Why net neutrality hasn't always been a partisan issue
In recent years, network neutrality regulations have become a more overtly political issue that often pits Democratic proponents against Republican opponents. But a look back at media reports on the issue over more than a decade shows that this issue hasn’t always been as nakedly partisan, though it’s arguably long been divisive.
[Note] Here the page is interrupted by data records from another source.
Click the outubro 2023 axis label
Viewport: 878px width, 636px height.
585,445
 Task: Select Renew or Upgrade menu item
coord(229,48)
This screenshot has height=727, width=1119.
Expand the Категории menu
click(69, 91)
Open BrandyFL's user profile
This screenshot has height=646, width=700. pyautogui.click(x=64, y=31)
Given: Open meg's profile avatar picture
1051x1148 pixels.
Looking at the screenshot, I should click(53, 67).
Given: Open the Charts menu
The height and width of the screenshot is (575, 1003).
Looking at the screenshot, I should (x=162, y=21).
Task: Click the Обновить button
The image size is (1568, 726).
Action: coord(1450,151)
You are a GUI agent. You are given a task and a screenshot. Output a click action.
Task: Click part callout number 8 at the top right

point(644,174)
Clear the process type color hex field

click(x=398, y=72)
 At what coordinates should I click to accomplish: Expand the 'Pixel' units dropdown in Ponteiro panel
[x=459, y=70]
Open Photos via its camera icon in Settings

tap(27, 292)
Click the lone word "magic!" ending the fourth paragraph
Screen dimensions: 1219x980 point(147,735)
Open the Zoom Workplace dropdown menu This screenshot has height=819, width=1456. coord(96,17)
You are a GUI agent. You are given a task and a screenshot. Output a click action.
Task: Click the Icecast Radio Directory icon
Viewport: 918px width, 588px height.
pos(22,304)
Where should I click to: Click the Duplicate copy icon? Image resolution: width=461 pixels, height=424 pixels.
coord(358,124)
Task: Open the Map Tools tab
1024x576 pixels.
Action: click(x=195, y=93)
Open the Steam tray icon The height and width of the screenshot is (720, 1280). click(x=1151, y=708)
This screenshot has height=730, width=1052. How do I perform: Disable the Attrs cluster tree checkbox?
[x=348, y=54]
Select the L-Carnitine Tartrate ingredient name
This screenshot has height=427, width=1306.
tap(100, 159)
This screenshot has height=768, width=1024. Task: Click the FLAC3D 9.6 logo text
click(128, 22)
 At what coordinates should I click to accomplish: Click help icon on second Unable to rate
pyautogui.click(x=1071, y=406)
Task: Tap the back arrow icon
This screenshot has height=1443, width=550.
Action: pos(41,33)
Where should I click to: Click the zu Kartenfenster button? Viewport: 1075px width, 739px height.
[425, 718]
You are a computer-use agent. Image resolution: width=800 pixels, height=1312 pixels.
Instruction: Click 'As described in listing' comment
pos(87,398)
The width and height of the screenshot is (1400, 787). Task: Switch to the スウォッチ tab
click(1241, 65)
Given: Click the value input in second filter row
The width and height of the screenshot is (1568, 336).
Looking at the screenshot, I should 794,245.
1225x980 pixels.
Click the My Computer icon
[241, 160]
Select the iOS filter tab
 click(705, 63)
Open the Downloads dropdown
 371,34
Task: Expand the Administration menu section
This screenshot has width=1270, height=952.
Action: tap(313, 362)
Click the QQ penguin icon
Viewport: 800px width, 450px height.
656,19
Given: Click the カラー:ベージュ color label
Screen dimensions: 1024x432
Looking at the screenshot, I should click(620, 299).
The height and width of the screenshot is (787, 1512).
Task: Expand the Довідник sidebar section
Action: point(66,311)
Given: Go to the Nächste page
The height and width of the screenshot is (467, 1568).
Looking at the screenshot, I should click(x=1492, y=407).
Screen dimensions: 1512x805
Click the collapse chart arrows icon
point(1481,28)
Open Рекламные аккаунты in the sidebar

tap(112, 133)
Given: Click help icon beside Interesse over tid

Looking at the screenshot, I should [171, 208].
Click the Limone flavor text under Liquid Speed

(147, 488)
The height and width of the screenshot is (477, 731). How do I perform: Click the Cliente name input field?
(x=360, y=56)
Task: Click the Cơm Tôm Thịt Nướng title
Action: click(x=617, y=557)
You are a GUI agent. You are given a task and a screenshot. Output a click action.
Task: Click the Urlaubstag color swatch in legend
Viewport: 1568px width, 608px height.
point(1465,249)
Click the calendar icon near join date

More than a decade ago, a proposal by former Federal Communications Commission head Michael Powell that is sometimes seen as an early version of net neutrality barely merited a mention when Powell, a Republican, left the commission in 2005. The proposal, unveiled in a speech in Boulder (CO) in 2004, called for four “Internet freedoms” for consumers: the ability to access content freely, to use a variety of Internet applications without interference, to add “personal devices” to a users’ network, and to obtain information about their service plans. Instead, media accounts of his departure point to Powell’s role in the FCC’s “indecency crusade” following Janet Jackson’s infamous “wardrobe malfunction” during the 2004 Superbowl, and to his focus on maintaining a free market among cable and phone providers, arguing that came at consumers’ expense. Since his 2004 proposal, Powell who is now head of the National Cable and Telecommunications Association, has often differentiated his proposals from the abstract idea of “net neutrality.” “The open Internet is a good thing,” he said at a conference in 2006 at the Museum of Television and Radio in New York, the Hollywood Reporter noted. “But ‘net neutrality’ is an invitation to draw government into the Internet in a much bigger way than people have anticipated." Companies also appeared to support Powell’s Internet freedoms, with one executive saying the principles could transcend partisan differences.